A Fenaj considerou a decisão do STF um retrocesso e uma demonstração do atrelamento do supremo “ao baronato” que controla a imprensa. Os termos dos votos dos ministros, o entendimento deles sobre a atuação do jornalista e as comparações com outras profissões foram os principais termos de indignação nas manifestações oficiais. Como você, que atua na área, enxergou essa questão, e, ainda o que é histeria e o que é análise crítica?
Pode-se discordar de alguns aspectos utilizados pelos ministros – em especial pelo relator, mas eles não desqualificam a decisão, propriamente dita.
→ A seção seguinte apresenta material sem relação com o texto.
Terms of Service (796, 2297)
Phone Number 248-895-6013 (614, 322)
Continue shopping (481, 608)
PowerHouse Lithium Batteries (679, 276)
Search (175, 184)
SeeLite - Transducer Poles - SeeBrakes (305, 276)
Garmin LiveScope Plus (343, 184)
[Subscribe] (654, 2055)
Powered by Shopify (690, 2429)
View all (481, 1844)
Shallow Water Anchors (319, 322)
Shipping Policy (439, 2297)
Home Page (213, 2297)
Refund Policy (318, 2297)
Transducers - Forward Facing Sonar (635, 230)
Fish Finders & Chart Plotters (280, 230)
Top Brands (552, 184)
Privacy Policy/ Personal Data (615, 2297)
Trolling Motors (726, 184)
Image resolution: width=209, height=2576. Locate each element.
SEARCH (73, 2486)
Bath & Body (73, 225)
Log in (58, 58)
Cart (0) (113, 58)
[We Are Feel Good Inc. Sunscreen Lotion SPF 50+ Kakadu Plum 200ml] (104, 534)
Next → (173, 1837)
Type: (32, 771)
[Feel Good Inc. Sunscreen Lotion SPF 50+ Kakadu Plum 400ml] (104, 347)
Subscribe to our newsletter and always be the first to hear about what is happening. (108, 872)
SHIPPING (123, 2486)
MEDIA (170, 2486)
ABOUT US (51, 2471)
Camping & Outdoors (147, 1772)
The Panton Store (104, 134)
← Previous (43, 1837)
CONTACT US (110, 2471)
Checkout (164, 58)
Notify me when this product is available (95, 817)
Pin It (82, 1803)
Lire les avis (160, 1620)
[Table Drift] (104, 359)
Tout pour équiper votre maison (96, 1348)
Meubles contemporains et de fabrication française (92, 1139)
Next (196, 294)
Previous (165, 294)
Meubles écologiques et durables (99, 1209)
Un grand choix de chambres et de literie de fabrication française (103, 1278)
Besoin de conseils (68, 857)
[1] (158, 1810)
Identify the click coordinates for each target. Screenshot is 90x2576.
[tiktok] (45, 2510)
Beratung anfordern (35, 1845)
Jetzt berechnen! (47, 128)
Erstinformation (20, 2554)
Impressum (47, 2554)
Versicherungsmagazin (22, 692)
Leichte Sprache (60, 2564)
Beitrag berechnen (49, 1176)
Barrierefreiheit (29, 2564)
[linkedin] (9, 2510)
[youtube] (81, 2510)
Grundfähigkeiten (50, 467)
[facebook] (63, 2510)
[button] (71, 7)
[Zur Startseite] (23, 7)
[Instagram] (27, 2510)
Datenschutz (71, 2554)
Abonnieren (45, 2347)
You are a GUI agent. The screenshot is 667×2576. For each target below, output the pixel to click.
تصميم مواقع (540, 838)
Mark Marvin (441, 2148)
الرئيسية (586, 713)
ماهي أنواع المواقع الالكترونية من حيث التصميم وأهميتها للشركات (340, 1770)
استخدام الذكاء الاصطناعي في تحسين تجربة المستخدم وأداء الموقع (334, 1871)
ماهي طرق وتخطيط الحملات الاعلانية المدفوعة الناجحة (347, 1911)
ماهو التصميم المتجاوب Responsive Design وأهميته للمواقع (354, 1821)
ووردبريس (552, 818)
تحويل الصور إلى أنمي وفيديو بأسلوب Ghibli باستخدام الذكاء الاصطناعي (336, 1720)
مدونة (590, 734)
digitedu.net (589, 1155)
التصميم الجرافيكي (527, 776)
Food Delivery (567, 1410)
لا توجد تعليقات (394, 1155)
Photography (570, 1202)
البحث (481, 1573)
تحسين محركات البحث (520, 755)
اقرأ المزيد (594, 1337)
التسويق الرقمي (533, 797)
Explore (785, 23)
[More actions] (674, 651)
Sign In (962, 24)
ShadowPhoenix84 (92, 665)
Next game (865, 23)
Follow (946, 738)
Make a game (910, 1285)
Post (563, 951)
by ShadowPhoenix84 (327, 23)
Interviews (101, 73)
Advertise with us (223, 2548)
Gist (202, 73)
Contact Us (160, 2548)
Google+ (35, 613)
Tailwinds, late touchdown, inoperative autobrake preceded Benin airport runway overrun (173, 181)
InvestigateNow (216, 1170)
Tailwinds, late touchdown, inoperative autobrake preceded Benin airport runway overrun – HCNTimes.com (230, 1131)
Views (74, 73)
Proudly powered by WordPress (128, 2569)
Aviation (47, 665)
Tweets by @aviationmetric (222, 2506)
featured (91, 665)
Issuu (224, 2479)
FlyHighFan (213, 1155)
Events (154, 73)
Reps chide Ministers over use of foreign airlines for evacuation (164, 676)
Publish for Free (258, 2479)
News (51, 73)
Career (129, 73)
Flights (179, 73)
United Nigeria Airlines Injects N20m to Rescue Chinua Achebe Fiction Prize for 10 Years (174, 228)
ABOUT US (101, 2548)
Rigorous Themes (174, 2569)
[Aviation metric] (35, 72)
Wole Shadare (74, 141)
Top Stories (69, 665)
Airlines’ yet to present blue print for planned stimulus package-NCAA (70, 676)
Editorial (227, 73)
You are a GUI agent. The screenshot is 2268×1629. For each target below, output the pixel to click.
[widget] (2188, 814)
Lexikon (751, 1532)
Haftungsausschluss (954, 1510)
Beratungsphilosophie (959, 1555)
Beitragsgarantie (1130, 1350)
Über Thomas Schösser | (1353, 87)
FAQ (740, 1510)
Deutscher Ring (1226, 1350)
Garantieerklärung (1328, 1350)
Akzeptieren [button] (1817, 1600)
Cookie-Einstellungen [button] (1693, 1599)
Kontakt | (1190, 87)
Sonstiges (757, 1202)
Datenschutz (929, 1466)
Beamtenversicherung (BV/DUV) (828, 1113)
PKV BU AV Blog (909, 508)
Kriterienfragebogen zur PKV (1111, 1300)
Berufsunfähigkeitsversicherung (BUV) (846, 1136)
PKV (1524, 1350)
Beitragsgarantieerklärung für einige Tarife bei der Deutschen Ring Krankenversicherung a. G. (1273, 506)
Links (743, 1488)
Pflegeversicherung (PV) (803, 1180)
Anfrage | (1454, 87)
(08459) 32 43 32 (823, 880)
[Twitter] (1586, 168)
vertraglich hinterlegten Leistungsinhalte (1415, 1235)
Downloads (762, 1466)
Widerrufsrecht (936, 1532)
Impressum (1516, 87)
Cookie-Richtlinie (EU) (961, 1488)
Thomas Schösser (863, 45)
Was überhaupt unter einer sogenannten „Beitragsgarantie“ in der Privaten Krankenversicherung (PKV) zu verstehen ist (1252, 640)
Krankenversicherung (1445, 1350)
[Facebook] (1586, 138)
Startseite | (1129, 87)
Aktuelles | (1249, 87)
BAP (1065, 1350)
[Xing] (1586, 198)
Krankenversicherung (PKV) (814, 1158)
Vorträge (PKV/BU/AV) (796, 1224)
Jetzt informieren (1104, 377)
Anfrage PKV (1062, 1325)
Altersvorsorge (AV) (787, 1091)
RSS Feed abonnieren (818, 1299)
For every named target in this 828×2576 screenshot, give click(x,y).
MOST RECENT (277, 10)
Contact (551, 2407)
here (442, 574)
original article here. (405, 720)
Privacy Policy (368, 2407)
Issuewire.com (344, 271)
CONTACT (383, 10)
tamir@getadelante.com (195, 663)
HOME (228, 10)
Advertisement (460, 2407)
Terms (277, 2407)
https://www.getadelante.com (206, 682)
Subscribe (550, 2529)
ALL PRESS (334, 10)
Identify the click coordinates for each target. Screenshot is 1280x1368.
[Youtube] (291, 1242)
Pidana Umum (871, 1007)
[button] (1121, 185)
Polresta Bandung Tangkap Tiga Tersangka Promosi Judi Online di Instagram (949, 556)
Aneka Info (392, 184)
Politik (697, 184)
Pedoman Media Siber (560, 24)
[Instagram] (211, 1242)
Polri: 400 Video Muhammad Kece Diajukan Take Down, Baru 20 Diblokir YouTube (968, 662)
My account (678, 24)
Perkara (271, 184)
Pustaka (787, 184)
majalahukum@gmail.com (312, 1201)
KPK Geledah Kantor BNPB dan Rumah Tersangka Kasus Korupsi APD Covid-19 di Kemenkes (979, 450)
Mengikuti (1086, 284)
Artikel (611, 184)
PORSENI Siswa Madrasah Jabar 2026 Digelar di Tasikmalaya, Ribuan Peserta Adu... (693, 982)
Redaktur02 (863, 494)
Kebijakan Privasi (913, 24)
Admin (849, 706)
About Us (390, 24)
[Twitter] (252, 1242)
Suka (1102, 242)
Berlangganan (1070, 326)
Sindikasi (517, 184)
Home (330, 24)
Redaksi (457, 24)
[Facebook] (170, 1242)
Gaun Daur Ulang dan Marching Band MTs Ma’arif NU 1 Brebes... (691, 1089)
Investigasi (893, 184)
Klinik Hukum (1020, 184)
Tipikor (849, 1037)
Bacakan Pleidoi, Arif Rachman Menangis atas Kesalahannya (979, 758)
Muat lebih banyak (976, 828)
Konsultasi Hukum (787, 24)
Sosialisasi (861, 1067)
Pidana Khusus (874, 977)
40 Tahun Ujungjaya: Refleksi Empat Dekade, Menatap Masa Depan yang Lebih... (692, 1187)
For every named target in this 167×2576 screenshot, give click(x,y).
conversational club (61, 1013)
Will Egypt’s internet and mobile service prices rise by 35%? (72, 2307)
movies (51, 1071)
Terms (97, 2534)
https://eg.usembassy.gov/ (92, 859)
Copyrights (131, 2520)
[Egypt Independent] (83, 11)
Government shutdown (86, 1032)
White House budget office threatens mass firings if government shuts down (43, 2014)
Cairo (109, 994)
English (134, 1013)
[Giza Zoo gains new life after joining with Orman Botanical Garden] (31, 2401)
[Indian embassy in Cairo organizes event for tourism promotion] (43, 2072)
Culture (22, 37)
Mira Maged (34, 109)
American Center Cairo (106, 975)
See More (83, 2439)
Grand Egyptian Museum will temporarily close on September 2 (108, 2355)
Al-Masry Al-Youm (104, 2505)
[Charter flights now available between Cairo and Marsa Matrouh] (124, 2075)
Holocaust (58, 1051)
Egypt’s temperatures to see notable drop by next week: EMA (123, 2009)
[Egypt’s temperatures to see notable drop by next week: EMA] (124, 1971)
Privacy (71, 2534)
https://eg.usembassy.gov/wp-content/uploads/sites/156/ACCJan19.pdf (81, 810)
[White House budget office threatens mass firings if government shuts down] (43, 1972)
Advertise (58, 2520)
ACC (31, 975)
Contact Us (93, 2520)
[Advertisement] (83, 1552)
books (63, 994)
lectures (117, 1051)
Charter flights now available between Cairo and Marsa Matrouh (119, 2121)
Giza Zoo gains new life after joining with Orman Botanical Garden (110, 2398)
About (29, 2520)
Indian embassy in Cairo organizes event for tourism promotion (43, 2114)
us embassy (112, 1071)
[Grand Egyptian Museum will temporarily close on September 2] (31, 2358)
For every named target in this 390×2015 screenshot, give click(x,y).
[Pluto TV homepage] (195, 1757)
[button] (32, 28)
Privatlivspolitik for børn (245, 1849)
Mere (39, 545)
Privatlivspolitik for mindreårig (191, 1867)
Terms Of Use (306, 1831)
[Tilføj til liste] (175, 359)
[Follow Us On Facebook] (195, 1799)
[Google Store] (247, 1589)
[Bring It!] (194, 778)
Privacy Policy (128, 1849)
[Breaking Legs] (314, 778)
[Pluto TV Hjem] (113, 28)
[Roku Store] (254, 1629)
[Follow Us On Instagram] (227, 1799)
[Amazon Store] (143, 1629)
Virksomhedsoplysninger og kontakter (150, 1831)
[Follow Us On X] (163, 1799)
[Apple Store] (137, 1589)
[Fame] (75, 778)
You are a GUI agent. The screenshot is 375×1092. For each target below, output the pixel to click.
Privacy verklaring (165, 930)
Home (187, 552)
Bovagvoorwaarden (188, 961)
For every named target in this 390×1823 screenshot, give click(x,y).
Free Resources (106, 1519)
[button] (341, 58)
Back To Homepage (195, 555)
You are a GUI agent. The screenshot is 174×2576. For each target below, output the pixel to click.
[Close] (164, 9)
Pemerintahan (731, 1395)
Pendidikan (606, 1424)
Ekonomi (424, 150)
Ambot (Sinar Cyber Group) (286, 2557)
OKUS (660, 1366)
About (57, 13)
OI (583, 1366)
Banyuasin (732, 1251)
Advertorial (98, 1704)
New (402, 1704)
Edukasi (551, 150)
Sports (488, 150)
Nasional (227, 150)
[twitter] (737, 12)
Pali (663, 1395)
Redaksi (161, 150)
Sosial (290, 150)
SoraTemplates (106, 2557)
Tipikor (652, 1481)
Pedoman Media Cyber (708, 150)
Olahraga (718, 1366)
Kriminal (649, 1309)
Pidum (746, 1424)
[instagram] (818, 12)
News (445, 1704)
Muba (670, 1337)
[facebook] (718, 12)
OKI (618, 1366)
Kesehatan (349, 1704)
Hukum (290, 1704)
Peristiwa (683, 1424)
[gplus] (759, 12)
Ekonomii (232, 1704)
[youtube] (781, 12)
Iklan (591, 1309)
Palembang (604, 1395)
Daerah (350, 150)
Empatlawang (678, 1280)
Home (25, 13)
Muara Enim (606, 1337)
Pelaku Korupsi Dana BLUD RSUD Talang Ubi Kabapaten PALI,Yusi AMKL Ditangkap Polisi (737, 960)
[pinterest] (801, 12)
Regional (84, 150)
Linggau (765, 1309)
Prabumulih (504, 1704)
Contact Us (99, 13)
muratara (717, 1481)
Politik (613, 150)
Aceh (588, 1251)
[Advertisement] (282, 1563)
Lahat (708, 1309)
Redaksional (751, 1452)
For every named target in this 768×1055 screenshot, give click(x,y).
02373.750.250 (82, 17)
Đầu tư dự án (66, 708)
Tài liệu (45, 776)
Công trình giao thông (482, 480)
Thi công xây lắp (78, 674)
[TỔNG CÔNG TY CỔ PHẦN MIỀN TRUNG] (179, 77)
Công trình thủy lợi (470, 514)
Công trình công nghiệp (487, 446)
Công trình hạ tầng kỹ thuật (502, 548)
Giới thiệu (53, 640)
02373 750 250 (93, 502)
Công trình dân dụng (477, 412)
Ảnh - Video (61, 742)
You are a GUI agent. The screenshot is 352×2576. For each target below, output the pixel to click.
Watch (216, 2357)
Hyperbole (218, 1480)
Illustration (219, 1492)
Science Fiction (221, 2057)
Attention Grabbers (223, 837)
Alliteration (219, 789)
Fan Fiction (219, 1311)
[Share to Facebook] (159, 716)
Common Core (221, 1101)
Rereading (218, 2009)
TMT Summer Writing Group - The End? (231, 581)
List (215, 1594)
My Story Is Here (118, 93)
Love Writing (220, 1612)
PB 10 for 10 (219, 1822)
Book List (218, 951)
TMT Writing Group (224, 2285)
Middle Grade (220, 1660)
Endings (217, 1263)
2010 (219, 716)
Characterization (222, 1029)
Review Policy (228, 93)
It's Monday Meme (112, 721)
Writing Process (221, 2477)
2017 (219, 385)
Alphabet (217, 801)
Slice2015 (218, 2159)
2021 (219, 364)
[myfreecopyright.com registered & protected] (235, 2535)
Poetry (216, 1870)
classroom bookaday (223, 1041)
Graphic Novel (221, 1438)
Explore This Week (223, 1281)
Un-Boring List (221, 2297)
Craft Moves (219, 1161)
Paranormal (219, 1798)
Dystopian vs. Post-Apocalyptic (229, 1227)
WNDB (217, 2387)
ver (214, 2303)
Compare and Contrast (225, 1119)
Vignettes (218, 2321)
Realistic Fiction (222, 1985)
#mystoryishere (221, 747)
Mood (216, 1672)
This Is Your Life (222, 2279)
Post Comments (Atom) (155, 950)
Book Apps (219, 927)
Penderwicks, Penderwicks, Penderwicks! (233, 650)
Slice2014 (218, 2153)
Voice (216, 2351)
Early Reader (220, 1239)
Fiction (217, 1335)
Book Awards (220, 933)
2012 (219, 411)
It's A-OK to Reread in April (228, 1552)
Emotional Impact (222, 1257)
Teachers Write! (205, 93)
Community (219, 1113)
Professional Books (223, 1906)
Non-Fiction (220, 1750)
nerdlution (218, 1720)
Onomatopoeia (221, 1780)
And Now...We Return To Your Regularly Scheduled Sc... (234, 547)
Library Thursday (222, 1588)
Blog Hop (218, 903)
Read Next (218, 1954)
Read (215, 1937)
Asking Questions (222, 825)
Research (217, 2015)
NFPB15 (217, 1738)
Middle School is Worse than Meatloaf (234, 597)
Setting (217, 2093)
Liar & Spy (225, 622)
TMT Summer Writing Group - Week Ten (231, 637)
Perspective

Penso que a decisão do STF teve como base a impossibilidade de a Fenaj sustentar as teses com as quais objetivava a manutenção da exigência do diploma.
Diziam, por exemplo, que "A não obrigatoriedade do diploma iria aviltar o mercado de trabalho possibilitando que qualquer um possa exercer a profissão". Se isso fosse verdade o problema já estaria ocorrendo, visto que, antes mesmo da decisão do STF, qualquer cidadão podia ir a Delegacia Regional de Trabalho e solicitar um registro precário de jornalista. No entanto, não houve nenhuma modificação no mercado de trabalho diante desta realidade, pois, na verdade, o filtro profissional é feito pelo próprio mercado. O que avilta a profissão é a reserva de mercado tornada possível com a exigência do diploma, que fez proliferar os cursos de jornalismo, que despejam anualmente um contingente que o mercado de trabalho não consegue absorver, mas que ajuda a Fenaj e os sindicatos a arrecadarem taxas de emissão de carteiras e até mensalidades de desempregados.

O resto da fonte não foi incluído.